ARTS POLICY - ARMS-LENGTH FUNDING


The Howard government’s latest inquiry into bias at Canberra’s National Museum has revived alarms that the Coalition is stamping its politically corrected big-C Conservatism all over Australian culture. Despite the prime minister’s fondness for battlers, his government wound down the Art and Working Life policy because of its association with trade unions. Late in 1999, the National Gallery of Australia cancelled “Sensation”, which included works anathema to the religious Right organized in the Liberal Party’s Lyons Forum. Pressures from that quarter against “arty types” have also toughened the classifying of films and literature.

One barrier against ministerial meddling in the arts has been arms-length funding - the allocation of monies by independent boards. This solution emerged in revulsion to Cold War experiences at the Commonwealth Literary Fund where fellowships had to be endorsed by Prime Minister Menzies who would arrive armed with ASIO reports. Conservative members of his advisory board despaired in 1955 when Menzies denied an award to the apolitical poet and playwright Ray Mathew on suspicion of his being a “Red”. An applicant’s beliefs or extra-artistic behavior should never be at issue. Funding the right-flapping Quadrant and the left-leaning Overland should be decided on their contributions to our literary life alone.

Although arms-length funding can get bogged into reference committees of peer review, the need to overhaul its mechanism is no reason for jettisoning the principle that politicians should not be the arbiters of taste. The common sense behind an arms-length approach becomes apparent when the alternative is spelt out: Senator Rod Kemp decides who will sing the title role in Opera Australia’s April production of Lulu.

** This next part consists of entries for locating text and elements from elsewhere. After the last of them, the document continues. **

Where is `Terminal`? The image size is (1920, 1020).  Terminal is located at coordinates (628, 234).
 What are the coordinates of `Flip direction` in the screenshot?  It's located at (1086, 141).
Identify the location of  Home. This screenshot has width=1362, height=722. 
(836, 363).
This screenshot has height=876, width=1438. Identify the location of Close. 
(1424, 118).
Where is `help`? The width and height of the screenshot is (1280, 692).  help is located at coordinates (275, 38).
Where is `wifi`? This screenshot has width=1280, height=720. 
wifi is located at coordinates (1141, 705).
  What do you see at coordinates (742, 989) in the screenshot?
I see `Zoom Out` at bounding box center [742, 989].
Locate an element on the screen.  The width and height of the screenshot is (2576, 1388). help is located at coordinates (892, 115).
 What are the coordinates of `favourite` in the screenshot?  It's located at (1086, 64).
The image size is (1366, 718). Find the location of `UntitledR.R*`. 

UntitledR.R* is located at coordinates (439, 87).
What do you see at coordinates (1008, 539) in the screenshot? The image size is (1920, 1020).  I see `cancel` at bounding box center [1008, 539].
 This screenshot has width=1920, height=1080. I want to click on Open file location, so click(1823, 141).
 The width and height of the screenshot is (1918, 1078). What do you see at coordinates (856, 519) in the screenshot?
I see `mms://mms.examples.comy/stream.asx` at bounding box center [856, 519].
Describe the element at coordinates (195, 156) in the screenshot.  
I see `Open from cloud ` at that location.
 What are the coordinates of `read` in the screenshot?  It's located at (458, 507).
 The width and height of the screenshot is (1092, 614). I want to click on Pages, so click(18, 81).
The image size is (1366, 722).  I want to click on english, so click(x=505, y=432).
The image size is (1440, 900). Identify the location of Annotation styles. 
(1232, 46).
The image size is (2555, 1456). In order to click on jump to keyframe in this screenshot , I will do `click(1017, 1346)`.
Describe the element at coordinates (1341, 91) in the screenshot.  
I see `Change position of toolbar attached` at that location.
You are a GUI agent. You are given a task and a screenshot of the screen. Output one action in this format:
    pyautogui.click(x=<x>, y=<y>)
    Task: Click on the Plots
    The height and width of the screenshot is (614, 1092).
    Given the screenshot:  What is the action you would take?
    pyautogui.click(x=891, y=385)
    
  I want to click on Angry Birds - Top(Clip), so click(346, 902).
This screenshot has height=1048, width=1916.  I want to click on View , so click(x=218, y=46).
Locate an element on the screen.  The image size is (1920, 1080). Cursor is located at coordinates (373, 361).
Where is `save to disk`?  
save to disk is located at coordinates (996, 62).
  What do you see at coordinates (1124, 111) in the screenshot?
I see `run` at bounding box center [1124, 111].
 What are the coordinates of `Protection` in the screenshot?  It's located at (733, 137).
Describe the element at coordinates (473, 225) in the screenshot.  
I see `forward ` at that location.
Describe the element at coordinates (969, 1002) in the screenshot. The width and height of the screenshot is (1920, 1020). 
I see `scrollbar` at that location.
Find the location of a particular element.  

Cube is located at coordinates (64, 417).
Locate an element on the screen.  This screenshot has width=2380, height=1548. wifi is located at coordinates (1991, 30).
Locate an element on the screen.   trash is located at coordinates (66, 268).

Regrettable as each intervention is in itself, its consequences can outlast its moment. For example, the 1977 refusal by the Fraser government to authorize the National Gallery’s purchase of Georges Braque’s Large Nude (1908) did more damage than the loss of a pivotal work in Western painting. Far worse, the veto derailed the Gallery’s collecting policy, a loss from which it has never recovered. In place of a coherent plan, the NGA thereafter acquired at random so that its overseas holdings look like an auctioneer’s sale room. In addition, loss of the Braque deprived Australian galleries another bargaining chip for securing loans. A short-term electorate advantage has left a legacy of costs, financial and artistic.

A comparable blow fell after “The Keatings” became slang for the long-term awards that had been conceived to sustain significant artists in mid-career, the point when they often need to remake themselves, to take risks that may lead nowhere, or to bring to fruition all that has gone before. No longer would we expect excellence on the cheap and on the run. The scheme went awry because – as its nickname indicates – the grants were personalized more than politicized. The Coalition could not be convinced of the intrinsic worth of the original impulse. That prop to the sustenance of creativity cannot be revived for another generation.

The continuing damage done by the scheme’s identification with Paul Keating’s pretensions can be hypothesized around composer Richard Mills. Had five-year stipends still been available in Mills’s forty-seventh year in 1996, he would have been able to work full-time on his two operas, Summer of the Seventeenth Doll (1996) and Batavia (2001). Instead, he was pressed for time in writing the latter and left without support to apply to their revision everything that he had learnt from their staging.

Arms-length funding can be subverted to achieve the partisanship that it had been intended to prevent. Indirect influence can be more pernicious than outright intervention when advisory boards are treated as rewards for political groupies. Australia’s pond of talent is not large enough to exclude half the contenders because of their political affiliations, or so small that ministers need whistle up the barking mad. Nicholas Hasluck’s 1998 appointment to chair the Literature Fund was exemplary for being as acceptable to the ALP as to the Coalition.

The Coalition’s push for corporate sponsorship is another distortion of arms-length funding that is springing as many traps as straight-out interference. Corporations have greater need to intervene because their brand names are all over the sponsored work, whereas the minister is at once remove. High among a sponsor’s motivations is the wish to enhance its brand, a big item in their balance sheets. Businesses will eschew controversy that can damage that asset.

Further, the corporate relations manager will favour programmes with the widest appeal. That preference frustrates the learning that keeps the arts alive. If potential audience numbers decide which art works will be promoted, our appreciation of human achievements will remain circumscribed, with a consequent drying up of creativity.

The sale of naming rights for Arts Festivals provides several instances of how this retreat from tax-support to corporate sponsorship can endanger inventiveness. Telstra threatened to withdraw from Peter Sellars’s 2002 Adelaide Festival over an advertisement which portrayed Hitler as a way of provoking debate around the maxim that works of art are uncommitted crimes.

In Tasmania, the need to land a corporate backer saw the director of this April’s Islands Festival, Robyn Archer, secure $50,000 from Forests Tasmania to become the principal backer, a role since downgraded. ALP premier Jim Bacon denounced outraged local artists as “cultural fascists” even while they were promising $70.000 to replace the wood-chippers’ friend. Such spontaneity and generosity set a standard for how politicians should approach culture.